* WHAT NEEDS TO BE DONE *
Pull out every line of the records below that contains the word "button".

* ENTRIES SHOWN *
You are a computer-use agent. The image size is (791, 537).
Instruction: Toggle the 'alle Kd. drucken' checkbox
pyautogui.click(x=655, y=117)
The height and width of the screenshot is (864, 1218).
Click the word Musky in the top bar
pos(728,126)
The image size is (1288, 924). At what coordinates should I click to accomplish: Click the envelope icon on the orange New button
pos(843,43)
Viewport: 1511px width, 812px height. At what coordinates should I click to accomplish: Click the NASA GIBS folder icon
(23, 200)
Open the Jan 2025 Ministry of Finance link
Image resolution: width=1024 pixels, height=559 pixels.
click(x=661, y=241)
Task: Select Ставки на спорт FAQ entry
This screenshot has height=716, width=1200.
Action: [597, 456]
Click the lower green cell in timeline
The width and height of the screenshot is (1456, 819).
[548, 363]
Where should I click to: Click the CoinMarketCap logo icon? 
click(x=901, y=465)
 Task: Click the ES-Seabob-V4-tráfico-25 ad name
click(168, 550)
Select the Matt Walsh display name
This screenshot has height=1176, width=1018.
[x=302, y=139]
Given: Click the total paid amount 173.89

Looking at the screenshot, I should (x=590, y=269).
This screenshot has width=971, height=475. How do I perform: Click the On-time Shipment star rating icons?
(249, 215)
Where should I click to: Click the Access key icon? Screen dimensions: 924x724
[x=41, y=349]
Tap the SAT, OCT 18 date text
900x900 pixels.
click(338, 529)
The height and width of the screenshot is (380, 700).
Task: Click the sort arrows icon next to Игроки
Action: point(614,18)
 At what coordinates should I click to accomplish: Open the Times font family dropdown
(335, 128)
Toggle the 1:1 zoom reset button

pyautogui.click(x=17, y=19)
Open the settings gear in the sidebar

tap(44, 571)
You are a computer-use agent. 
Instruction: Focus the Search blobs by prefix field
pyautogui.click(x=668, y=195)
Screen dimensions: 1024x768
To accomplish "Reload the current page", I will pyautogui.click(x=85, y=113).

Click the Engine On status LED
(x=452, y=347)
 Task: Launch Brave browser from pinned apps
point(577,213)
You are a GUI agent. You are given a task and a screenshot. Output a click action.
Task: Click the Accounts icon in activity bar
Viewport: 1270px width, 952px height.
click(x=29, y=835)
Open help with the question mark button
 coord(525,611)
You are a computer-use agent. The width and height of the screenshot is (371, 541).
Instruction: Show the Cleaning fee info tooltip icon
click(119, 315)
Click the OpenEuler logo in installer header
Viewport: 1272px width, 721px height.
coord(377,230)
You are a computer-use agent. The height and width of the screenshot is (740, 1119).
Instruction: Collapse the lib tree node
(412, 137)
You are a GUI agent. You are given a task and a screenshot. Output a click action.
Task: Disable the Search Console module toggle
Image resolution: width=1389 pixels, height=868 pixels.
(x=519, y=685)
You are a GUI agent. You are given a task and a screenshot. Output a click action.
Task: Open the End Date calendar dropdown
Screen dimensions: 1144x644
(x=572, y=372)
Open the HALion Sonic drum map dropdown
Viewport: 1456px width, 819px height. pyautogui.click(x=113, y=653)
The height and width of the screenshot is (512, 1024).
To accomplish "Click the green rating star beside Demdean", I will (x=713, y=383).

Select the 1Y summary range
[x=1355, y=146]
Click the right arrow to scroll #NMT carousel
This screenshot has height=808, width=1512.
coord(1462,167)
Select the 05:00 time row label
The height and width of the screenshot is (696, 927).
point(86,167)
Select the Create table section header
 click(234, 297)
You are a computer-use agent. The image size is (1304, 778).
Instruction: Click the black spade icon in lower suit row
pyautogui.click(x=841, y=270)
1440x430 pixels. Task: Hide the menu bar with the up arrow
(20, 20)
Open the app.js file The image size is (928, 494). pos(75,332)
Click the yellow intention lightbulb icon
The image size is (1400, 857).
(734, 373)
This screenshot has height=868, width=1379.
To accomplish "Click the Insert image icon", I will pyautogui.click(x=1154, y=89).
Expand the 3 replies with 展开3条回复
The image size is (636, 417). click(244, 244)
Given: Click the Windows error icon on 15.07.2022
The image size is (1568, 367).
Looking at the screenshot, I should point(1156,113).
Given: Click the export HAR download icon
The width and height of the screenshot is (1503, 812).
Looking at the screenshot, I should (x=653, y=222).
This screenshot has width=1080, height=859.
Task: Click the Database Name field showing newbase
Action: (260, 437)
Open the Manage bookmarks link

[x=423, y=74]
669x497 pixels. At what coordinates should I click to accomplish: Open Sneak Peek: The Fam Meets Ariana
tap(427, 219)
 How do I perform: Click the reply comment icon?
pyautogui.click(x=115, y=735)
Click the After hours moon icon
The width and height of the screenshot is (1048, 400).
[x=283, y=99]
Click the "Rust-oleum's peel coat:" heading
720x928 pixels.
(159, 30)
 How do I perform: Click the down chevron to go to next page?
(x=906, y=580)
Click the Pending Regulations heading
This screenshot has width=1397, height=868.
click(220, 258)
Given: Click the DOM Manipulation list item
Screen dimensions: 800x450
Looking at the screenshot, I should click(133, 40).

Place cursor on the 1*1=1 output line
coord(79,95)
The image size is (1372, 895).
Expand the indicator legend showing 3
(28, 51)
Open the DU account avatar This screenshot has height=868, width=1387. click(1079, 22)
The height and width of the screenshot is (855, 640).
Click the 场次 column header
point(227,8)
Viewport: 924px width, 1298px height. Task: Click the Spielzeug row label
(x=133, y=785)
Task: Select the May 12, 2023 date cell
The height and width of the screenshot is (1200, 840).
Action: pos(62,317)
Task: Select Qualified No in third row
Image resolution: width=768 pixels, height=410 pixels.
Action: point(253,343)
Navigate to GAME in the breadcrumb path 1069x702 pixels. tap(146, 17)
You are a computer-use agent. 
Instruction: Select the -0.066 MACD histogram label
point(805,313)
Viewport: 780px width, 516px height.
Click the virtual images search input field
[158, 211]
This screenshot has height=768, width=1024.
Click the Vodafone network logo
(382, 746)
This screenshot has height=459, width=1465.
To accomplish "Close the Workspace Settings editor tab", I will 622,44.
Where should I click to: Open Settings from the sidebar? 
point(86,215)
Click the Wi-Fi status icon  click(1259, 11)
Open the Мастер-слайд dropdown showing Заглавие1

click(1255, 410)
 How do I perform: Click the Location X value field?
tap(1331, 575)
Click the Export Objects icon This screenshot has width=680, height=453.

* REPLY *
The image size is (1288, 924). At what coordinates should I click to accomplish: Click the envelope icon on the orange New button
Toggle the 1:1 zoom reset button
Open help with the question mark button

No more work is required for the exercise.